I am struggling with a sampling issue using Teradata
Below is the format of the data
x
ID Group Rank
1 dog 1
1 cat 1
1 lion 1
1 elephant 2
2 dog 1
2 cat 1
2 lion 1
2 elephant 1
3 dog 1
3 cat 2
3 lion 1
3 elephant 1
4 dog 2
4 cat 1
4 lion 1
4 elephant 1
I would ideally like to return a sample number for each entry in Group but with only unique values from ID.

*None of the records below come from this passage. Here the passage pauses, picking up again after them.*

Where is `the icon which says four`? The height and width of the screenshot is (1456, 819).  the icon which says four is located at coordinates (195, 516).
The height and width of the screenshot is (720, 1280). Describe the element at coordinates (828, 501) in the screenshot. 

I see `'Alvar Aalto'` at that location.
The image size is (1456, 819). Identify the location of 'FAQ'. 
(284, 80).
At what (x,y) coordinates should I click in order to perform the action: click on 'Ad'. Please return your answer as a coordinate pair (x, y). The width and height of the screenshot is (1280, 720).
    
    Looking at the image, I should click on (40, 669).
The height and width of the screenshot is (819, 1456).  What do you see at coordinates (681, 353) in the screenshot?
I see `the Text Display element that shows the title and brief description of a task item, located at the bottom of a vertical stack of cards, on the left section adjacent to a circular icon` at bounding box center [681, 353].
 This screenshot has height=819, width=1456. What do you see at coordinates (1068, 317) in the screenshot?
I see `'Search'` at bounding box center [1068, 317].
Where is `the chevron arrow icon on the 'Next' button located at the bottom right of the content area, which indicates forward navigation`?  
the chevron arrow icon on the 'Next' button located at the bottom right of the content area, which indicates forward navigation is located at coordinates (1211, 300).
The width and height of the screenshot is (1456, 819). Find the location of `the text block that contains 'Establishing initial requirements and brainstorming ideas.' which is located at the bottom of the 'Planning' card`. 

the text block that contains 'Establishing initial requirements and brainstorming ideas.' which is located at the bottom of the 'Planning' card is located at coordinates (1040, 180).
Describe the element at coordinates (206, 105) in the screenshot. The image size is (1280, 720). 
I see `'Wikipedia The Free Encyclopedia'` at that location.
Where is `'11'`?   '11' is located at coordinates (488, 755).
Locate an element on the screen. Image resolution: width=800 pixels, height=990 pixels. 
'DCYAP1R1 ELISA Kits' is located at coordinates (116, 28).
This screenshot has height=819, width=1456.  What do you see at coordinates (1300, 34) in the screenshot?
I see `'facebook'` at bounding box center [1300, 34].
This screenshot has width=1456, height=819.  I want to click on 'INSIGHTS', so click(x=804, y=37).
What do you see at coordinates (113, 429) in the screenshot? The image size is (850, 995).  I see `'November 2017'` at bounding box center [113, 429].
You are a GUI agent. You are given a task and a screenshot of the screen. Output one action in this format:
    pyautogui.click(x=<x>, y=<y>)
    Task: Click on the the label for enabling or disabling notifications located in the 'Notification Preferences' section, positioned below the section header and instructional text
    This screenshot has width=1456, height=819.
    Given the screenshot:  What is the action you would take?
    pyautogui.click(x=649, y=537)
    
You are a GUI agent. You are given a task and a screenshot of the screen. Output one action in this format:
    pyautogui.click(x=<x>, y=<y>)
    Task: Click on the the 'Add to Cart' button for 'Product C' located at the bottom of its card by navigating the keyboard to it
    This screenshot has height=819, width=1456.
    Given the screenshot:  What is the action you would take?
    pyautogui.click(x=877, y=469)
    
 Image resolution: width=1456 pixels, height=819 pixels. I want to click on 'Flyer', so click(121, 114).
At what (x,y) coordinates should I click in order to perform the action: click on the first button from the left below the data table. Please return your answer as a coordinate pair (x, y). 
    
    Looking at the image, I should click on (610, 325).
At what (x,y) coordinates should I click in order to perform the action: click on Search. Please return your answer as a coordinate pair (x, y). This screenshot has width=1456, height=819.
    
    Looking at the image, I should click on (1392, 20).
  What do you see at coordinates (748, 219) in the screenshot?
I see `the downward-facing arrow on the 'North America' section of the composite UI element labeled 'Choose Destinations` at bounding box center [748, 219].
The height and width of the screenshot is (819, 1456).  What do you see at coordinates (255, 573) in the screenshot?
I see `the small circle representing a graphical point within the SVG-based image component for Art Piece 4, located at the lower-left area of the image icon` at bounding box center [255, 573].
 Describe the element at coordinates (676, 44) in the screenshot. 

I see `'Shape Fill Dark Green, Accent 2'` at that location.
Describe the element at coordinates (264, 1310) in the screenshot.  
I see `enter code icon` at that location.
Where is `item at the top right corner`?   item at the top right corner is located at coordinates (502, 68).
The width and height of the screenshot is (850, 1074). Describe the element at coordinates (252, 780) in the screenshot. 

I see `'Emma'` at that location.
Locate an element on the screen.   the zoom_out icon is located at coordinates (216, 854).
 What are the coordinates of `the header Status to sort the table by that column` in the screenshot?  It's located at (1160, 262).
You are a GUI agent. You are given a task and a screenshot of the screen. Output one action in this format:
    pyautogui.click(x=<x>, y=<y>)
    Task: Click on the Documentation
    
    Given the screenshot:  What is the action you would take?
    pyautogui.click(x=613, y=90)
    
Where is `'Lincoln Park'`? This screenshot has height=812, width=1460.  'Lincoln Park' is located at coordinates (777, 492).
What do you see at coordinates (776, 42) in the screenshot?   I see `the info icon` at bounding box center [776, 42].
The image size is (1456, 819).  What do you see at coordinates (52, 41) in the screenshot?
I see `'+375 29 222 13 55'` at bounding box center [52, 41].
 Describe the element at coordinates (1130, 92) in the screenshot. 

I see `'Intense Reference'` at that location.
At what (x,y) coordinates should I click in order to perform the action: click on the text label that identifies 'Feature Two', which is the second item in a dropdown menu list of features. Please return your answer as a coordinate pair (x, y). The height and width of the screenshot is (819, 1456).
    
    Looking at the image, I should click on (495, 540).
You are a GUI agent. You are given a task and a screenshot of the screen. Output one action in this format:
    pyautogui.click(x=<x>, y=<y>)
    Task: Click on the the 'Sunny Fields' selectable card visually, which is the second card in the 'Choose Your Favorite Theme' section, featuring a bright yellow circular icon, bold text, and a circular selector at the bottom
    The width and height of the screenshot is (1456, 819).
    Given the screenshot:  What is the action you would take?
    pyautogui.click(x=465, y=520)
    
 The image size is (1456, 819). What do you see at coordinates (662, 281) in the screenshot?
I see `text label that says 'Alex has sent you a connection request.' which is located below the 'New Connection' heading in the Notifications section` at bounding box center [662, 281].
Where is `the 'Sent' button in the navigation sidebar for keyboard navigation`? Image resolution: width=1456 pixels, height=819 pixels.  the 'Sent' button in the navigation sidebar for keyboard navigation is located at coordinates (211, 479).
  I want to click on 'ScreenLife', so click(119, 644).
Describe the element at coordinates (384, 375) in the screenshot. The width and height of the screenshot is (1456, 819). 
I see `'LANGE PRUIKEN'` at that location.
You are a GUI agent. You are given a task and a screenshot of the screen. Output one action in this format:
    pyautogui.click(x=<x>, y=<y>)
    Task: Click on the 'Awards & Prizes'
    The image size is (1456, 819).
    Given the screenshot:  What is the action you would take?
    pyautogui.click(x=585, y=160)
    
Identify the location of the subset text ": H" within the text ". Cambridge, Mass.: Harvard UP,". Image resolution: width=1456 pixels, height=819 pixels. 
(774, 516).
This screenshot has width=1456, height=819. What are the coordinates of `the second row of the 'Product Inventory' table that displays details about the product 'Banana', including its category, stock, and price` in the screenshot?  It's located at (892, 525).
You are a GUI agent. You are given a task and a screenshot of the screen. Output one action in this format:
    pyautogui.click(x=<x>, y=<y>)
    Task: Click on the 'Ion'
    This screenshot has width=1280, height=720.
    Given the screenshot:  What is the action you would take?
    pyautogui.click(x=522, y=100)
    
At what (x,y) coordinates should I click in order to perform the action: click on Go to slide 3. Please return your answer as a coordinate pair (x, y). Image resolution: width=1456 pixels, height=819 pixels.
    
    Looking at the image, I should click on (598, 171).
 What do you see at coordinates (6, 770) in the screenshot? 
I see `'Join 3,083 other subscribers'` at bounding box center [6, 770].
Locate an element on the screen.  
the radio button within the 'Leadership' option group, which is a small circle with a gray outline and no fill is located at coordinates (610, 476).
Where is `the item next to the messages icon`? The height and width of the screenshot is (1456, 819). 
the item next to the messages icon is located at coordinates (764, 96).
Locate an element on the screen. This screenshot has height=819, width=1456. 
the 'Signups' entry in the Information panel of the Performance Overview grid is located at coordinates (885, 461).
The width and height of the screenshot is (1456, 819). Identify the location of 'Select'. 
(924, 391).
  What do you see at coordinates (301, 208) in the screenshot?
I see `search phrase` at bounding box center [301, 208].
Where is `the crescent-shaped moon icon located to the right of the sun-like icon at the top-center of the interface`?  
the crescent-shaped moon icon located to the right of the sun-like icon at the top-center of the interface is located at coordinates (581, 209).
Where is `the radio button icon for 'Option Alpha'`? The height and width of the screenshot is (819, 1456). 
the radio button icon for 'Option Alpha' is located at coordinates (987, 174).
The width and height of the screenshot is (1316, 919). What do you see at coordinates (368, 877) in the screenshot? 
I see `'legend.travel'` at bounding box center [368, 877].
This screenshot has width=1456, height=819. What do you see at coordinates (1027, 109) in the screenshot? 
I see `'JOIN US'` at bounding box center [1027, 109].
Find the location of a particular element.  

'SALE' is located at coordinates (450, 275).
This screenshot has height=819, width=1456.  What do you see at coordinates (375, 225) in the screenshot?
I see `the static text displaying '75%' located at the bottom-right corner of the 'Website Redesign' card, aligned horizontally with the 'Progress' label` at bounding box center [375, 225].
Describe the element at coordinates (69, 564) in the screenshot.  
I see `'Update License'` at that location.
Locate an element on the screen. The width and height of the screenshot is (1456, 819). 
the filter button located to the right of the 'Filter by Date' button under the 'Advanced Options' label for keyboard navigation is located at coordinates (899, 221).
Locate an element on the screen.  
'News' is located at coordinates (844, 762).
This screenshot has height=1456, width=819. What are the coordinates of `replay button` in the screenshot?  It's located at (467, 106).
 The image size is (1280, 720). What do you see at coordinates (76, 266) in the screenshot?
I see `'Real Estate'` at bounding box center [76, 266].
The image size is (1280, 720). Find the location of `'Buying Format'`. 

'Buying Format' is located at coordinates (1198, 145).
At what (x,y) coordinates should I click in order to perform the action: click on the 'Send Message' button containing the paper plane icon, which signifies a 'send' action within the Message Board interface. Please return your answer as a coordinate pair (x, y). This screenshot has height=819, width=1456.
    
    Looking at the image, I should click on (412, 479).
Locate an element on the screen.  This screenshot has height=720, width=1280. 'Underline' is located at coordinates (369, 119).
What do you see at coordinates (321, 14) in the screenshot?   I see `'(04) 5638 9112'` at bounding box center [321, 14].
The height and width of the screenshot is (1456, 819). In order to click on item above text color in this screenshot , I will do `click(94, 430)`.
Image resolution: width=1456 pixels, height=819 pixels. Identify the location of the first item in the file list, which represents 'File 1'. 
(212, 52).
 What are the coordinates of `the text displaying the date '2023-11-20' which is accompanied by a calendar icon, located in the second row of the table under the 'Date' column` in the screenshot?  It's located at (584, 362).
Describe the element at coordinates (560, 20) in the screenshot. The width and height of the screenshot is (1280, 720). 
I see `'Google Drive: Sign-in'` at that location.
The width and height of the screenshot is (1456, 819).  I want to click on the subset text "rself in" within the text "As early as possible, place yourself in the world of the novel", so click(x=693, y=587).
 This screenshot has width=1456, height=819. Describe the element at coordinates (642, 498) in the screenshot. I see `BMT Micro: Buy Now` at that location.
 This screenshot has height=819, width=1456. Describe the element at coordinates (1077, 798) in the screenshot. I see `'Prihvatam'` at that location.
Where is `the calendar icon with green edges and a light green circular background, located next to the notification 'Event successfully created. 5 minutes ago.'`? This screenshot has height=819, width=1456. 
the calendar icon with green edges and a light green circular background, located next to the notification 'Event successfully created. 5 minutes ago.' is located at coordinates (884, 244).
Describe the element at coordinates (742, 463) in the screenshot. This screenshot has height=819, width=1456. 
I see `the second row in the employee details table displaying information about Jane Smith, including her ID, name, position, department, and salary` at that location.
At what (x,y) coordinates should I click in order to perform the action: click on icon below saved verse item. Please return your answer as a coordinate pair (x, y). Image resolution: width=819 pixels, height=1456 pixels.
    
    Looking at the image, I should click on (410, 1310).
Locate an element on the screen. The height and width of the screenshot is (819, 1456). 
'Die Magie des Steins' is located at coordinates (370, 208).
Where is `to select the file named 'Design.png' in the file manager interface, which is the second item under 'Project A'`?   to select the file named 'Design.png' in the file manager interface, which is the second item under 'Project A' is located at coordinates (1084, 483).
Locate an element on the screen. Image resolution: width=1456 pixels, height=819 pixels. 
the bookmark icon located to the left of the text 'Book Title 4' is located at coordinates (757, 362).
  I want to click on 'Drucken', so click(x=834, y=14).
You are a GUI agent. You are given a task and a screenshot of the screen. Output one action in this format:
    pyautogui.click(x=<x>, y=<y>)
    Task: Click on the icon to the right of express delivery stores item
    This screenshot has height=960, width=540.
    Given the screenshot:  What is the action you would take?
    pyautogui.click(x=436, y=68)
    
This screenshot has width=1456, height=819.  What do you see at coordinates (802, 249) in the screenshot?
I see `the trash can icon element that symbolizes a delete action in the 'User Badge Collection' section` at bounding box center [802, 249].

Below is the current query I produced but this returns duplicates for ID
SELECT ID, Group FROM Table
WHERE rank = 1
SAMPLE
WHEN group = 'dog' then 10
WHEN group = 'cat' then 10
WHEN group = 'elephant' then 5
WHEN group = 'lion' then 5
END
Advertisement
Answer
with cte as
(
SELECT ID, Group,
random(1,10000) as rnd -- RANDOM can't be directly used in OLAP-functions
FROM Table
WHERE rank = 1
)
SELECT ID, Group
FROM cte
QUALIFY
ROW_NUMBER() -- get one random row per ID
OVER (PARTITION BY ID
ORDER BY rnd) = 1
SAMPLE
WHEN group = 'dog' then 10
WHEN group = 'cat' then 10
WHEN group = 'elephant' then 5
WHEN group = 'lion' then 5
END